— EXERCISE PROMPT —
Reproduce exactly, and only, the lines below from the one containing "Kategorien (51, 2566)" through the one containing "[Facebook social link] (737, 681)".

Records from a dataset
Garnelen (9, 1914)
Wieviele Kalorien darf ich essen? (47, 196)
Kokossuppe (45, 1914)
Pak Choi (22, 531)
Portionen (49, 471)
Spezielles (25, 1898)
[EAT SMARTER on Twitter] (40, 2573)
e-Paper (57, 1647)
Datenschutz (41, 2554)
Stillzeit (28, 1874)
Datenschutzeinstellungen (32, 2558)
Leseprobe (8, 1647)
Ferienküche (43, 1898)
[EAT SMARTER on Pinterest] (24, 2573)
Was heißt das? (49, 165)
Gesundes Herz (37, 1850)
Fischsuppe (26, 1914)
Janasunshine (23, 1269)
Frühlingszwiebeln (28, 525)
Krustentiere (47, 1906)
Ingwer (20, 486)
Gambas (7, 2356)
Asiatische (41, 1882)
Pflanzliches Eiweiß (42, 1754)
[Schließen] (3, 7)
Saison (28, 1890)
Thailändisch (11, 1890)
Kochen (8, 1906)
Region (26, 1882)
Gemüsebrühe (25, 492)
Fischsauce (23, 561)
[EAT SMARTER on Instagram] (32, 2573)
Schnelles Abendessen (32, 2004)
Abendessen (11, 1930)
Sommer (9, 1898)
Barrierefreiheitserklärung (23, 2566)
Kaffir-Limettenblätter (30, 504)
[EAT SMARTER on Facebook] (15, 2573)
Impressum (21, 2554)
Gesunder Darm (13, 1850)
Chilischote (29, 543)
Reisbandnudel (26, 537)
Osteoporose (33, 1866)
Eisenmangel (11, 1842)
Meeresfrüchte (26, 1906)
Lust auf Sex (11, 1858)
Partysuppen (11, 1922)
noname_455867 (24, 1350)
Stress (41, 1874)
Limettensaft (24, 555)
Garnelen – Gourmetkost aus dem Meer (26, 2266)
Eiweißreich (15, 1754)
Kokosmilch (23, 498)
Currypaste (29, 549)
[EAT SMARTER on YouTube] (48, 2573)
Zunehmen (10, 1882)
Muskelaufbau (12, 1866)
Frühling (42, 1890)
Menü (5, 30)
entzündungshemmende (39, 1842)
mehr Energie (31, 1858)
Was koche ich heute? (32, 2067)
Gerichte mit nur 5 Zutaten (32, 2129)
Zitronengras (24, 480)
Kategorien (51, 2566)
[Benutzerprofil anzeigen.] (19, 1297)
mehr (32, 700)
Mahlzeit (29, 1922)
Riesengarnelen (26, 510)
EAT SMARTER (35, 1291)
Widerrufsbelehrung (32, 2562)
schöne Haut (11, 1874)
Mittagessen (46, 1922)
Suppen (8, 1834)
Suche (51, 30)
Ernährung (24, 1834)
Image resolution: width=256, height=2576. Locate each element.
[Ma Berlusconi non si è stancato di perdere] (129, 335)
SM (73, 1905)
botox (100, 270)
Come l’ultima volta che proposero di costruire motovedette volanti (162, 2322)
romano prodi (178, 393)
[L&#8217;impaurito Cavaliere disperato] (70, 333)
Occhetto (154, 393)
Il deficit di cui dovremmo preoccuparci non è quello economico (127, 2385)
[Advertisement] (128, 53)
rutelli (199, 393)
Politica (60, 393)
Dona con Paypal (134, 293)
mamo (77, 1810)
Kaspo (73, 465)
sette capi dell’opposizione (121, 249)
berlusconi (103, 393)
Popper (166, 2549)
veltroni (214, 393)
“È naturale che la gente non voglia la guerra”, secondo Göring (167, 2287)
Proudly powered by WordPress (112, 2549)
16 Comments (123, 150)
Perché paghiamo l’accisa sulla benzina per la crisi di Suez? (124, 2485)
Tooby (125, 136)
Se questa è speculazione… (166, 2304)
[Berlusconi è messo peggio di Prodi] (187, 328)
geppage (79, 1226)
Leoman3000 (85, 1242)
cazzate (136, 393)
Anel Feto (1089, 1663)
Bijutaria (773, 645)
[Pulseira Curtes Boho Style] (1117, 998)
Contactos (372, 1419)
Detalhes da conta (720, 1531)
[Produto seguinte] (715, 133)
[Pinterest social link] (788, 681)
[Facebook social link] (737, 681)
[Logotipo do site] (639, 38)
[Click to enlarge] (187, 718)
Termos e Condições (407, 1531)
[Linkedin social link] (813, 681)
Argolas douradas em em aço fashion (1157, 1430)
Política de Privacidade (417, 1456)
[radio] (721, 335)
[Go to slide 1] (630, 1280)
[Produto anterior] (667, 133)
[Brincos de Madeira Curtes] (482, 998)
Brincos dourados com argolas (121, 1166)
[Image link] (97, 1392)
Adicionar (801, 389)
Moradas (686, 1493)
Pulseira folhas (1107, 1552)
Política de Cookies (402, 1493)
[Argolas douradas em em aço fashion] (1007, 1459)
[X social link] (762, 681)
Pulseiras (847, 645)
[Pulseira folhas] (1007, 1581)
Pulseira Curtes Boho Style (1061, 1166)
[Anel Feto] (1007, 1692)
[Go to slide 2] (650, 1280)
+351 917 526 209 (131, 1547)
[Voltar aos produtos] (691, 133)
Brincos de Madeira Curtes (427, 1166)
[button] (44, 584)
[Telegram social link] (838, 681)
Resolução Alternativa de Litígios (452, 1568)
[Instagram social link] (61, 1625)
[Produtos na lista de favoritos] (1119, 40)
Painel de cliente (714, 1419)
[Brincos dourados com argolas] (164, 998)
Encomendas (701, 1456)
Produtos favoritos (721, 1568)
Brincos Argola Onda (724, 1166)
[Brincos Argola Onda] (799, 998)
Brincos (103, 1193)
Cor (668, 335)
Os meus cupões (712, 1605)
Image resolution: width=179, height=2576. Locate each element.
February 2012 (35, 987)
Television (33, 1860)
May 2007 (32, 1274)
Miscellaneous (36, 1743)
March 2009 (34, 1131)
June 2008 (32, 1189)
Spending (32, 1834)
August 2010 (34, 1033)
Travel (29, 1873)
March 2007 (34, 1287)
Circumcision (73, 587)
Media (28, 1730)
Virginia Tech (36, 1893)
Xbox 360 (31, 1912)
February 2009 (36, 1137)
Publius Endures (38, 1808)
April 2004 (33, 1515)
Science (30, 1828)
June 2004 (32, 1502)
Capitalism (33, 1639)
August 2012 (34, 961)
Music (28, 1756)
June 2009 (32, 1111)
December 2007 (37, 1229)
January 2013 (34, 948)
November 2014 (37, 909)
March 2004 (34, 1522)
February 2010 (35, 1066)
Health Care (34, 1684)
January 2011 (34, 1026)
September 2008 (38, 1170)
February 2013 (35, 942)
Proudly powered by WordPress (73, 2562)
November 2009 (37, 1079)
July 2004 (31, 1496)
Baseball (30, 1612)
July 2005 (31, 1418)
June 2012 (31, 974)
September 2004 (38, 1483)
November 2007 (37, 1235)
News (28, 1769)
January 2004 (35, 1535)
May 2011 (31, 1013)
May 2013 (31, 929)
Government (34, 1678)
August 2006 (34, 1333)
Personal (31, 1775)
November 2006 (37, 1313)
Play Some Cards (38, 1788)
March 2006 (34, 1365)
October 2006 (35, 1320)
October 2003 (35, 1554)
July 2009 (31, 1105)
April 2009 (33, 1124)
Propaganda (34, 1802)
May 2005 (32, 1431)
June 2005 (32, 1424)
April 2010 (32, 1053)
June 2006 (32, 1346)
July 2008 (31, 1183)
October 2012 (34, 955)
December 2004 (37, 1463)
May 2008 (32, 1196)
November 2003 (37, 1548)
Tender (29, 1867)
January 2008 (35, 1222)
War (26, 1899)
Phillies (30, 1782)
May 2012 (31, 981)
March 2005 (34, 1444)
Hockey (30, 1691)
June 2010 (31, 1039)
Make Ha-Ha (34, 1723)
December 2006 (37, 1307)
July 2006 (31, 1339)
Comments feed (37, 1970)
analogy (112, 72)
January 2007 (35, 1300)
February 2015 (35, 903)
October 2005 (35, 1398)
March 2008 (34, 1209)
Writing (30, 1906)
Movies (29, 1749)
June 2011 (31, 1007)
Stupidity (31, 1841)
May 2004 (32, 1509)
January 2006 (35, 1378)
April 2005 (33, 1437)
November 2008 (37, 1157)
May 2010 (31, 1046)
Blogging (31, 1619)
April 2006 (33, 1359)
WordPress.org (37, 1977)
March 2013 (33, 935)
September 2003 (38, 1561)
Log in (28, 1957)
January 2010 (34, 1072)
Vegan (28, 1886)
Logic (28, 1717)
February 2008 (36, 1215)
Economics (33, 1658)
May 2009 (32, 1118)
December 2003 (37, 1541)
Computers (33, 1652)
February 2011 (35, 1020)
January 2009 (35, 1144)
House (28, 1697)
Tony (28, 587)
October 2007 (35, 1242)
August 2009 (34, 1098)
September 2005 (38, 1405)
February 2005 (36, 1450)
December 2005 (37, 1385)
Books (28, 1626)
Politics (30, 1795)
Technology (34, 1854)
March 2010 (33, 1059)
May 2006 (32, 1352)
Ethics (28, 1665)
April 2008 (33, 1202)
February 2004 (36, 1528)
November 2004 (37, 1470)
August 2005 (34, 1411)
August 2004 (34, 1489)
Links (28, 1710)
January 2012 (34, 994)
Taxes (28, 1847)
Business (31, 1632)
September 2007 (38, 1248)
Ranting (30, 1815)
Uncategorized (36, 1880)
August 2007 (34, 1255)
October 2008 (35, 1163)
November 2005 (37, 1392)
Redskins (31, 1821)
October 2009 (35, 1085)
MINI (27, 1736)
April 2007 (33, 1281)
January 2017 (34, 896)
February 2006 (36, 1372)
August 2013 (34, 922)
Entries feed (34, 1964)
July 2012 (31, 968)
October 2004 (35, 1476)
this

— RESPONSE —
Kategorien (51, 2566)
[Benutzerprofil anzeigen.] (19, 1297)
mehr (32, 700)
Mahlzeit (29, 1922)
Riesengarnelen (26, 510)
EAT SMARTER (35, 1291)
Widerrufsbelehrung (32, 2562)
schöne Haut (11, 1874)
Mittagessen (46, 1922)
Suppen (8, 1834)
Suche (51, 30)
Ernährung (24, 1834)
Image resolution: width=256, height=2576. Locate each element.
[Ma Berlusconi non si è stancato di perdere] (129, 335)
SM (73, 1905)
botox (100, 270)
Come l’ultima volta che proposero di costruire motovedette volanti (162, 2322)
romano prodi (178, 393)
[L&#8217;impaurito Cavaliere disperato] (70, 333)
Occhetto (154, 393)
Il deficit di cui dovremmo preoccuparci non è quello economico (127, 2385)
[Advertisement] (128, 53)
rutelli (199, 393)
Politica (60, 393)
Dona con Paypal (134, 293)
mamo (77, 1810)
Kaspo (73, 465)
sette capi dell’opposizione (121, 249)
berlusconi (103, 393)
Popper (166, 2549)
veltroni (214, 393)
“È naturale che la gente non voglia la guerra”, secondo Göring (167, 2287)
Proudly powered by WordPress (112, 2549)
16 Comments (123, 150)
Perché paghiamo l’accisa sulla benzina per la crisi di Suez? (124, 2485)
Tooby (125, 136)
Se questa è speculazione… (166, 2304)
[Berlusconi è messo peggio di Prodi] (187, 328)
geppage (79, 1226)
Leoman3000 (85, 1242)
cazzate (136, 393)
Anel Feto (1089, 1663)
Bijutaria (773, 645)
[Pulseira Curtes Boho Style] (1117, 998)
Contactos (372, 1419)
Detalhes da conta (720, 1531)
[Produto seguinte] (715, 133)
[Pinterest social link] (788, 681)
[Facebook social link] (737, 681)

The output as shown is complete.